### SELECTED EXTRACT:
As sports fans across the country finish making their final
brackets for the men's NCAA basketball tournament, they often look for a
perfect strategy or formula to ensure that they will be bringing home the honor
of office pool champion.
But discovering the perfect formula is difficult, with
different experts making opposite claims, and each sports website's algorithm
contradicting the one before it.
In past years, I've consistently stuck to the same strategy,
one that emphasized the importance of bragging rights, albeit, I now admit, inaccurately so.
You see, my thinking at the time was that when you
accurately predict an upset, you get more bragging rights than if you
accurately predict victory by the favored team. The bigger the upset, the
greater your bragging rights.
And so, for years I have consistently picked the ultimate
upset...every 16 seed to beat every number 1 seed. The benefit of this strategy
is that if even just one 16 seed pulls off the upset, you have gained the
ultimate bragging rights- predicting an outcome that no one else foresaw. The
only drawback is that, well... your bracket is always completely and utterly
busted before the tournament even begins. And, when every 16 seed inevitably
loses, the result is: no bragging rights.
So this year I've decided to change my tactics to make
myself more competitive in actually winning a pool.
I have come up with what I believe will be a highly
successful strategy to winning every March Madness pool, large or small.
Now, you could go to the "experts" at Yahoo!,
who's picks rely on little more than speculation, or those at CBS Sports, who rely on what can only be viewed as faulty algorithms, to seek help in making a
perfect bracket. But only my formula integrates advanced mathematical formulas,
complex scientific theory and the most up-to-date technology to calculate the
winner of each game.
First, you must start with what you know. Everything I know
about college basketball I learned from my brother-in-law. It can be summarized
in the following way:
North Carolina = Good Guys
Duke = Bad Guys
So, using this as our starting point, we know that we must
pick the good guys to win the entire tournament. So, pick North Carolina to win
every game where they appear, until you have them winning the championship
game.

### SOURCE MATERIAL:
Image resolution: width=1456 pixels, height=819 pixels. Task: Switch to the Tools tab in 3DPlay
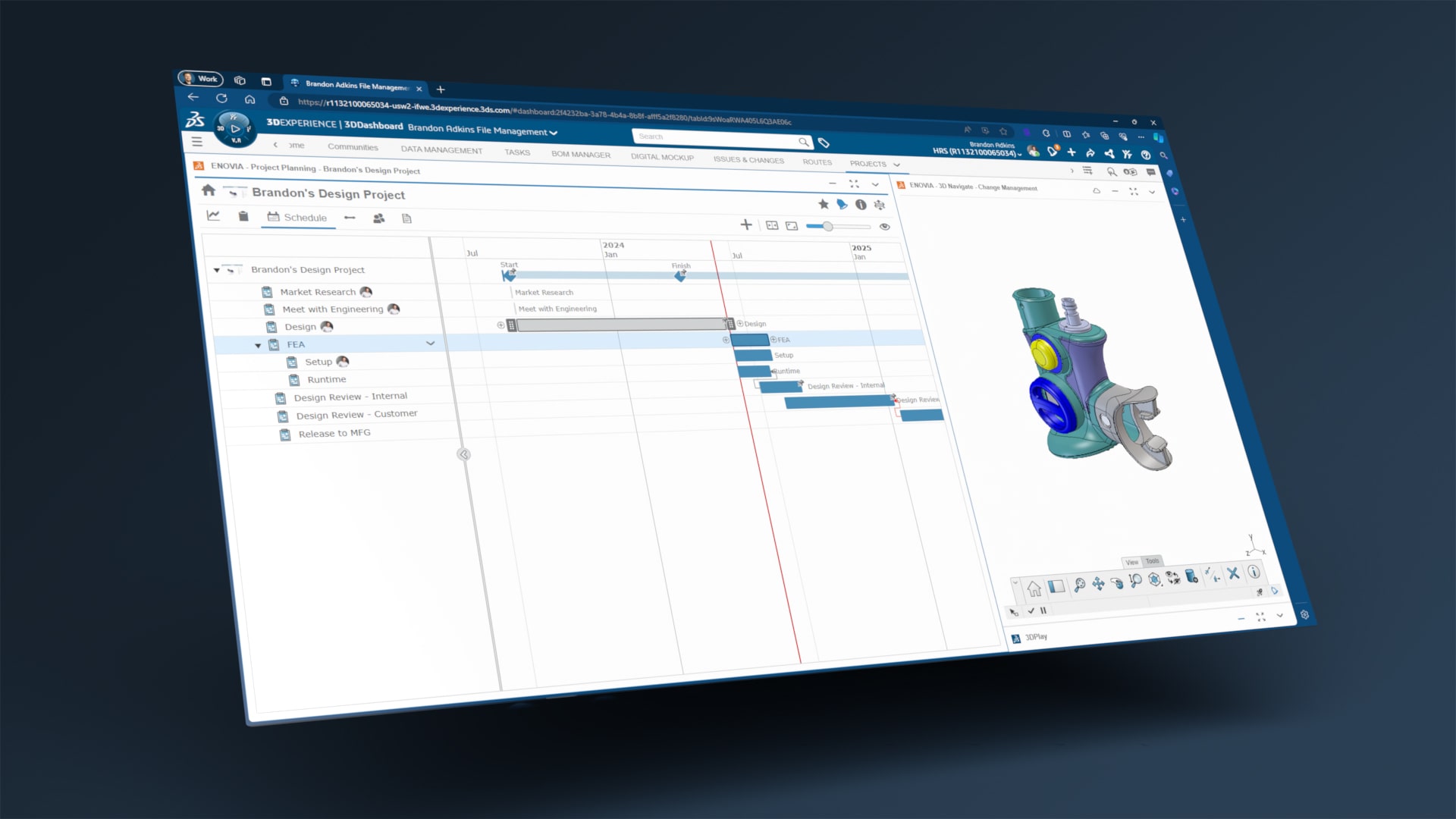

### SHORT TASK:
Reproduce the bracket essay word for word, beginning with the words "But discovering the" and ending after "one before it.". Work only from the bracket essay.

### FINISHED ANSWER:
But discovering the perfect formula is difficult, with
different experts making opposite claims, and each sports website's algorithm
contradicting the one before it.